Skip to content

Parallel Inference

Note

This feature is only available for Roboflow Enterprise users. Contact our sales team to learn more about Roboflow Enterprise.

You can run multiple models in parallel with Inference with parallel processing, a version of Roboflow Inference that processes inference requests asynchronously.

Inference Parallel supports all the same features as Roboflow Inference, with the exception that it does not support Core models (i.e. CLIP and SAM).

With Inference Parallel, preprocessing, auto batching, inference, and post processing all run in separate threads to increase server FPS throughput.

Separate requests to the same model will be batched on the fly as allowed by $MAX_BATCH_SIZE, and then response handling will occurr independently. Images are passed via Python's SharedMemory module to maximize throughput.

These changes result in as much as a 76% speedup on one measured workload.

How To Use Inference with Parallel Processing

You can run Inference with Parallel Processing in two ways: via the CLI or via Docker.

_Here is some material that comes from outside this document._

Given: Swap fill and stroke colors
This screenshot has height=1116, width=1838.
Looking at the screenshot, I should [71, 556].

First, build the parallel server

./inference/enterprise/parallel/build.sh

Then, run the server:

./inference/enterprise/parallel/run.sh

A message will appear in the terminal indicating that the server is running and ready for use.

We provide a container at Docker Hub that you can pull using docker pull roboflow/roboflow-inference-server-gpu-parallel:latest. If you are pulling a pinned tag, be sure to change the $TAG variable in run.sh.

Benchmarking

We evaluated the performance of Inference Parallel on a variety of models from Roboflow Universe. We compared the performance of Inference Parallel to the latest version of Inference Server (0.9.5.rc) on the same hardware.

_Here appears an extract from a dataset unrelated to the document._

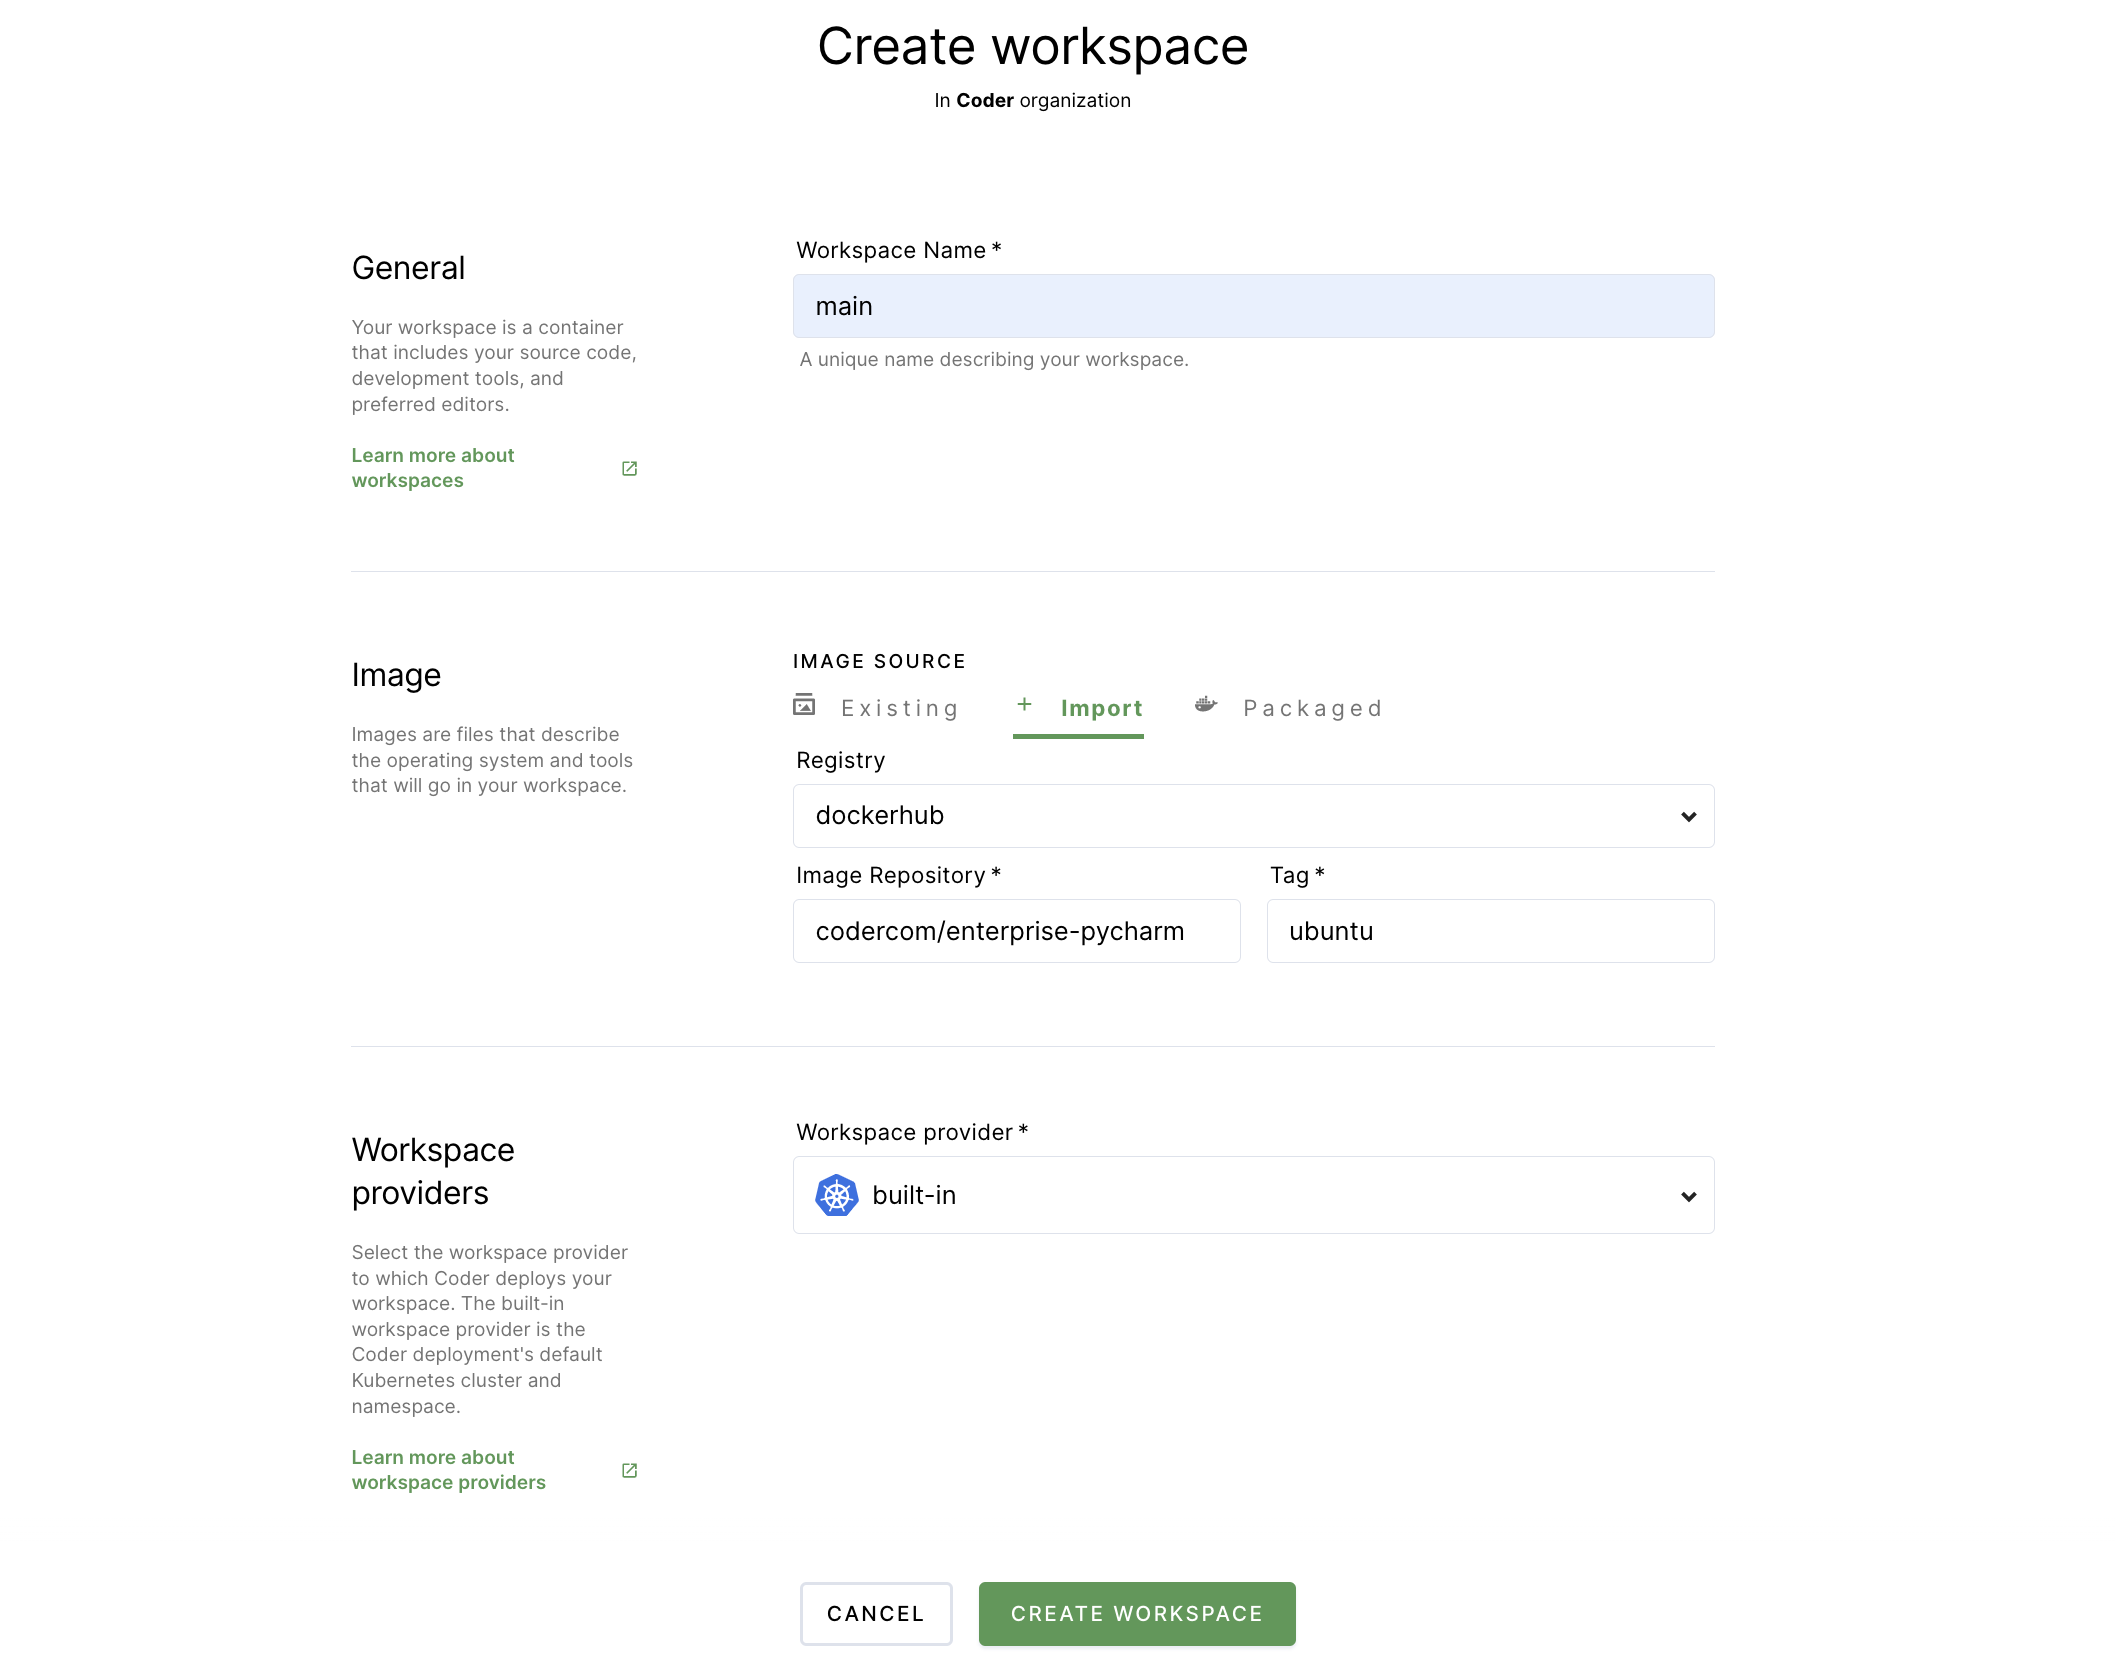
Task: Switch to the Existing image source tab
Action: pos(899,709)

We ran our tests on a computer with eight cores and one GPU. Instance segmentation metrics are calculated using "mask_decode_mode": "fast" in the request body. Requests are posted concurrently with a parallelism of 1000.

Here are the results of our tests:

Workspace Model Model Type split 0.9.5.rc FPS 0.9.5.parallel FPS
senior-design-project-j9gpp nbafootage/3 object-detection train 30.2 fps 44.03 fps
niklas-bommersbach-jyjff dart-scorer/8 object-detection train 26.6 fps 47.0 fps
geonu water-08xpr/1 instance-segmentation valid 4.7 fps 6.1 fps
university-of-bradford detecting-drusen_1/2 instance-segmentation train 6.2 fps 7.2 fps
fy-project-y9ecd cataract-detection-viwsu/2 classification train 48.5 fps 65.4 fps
hesunyu playing-cards-ir0wr/1 classification train 44.6 fps 57.7 fps

Inference with parallel processing enabled achieved higher FPS on every test. On eome models, the FPS increase by using Inference with parallel processing was greater than 10 FPS.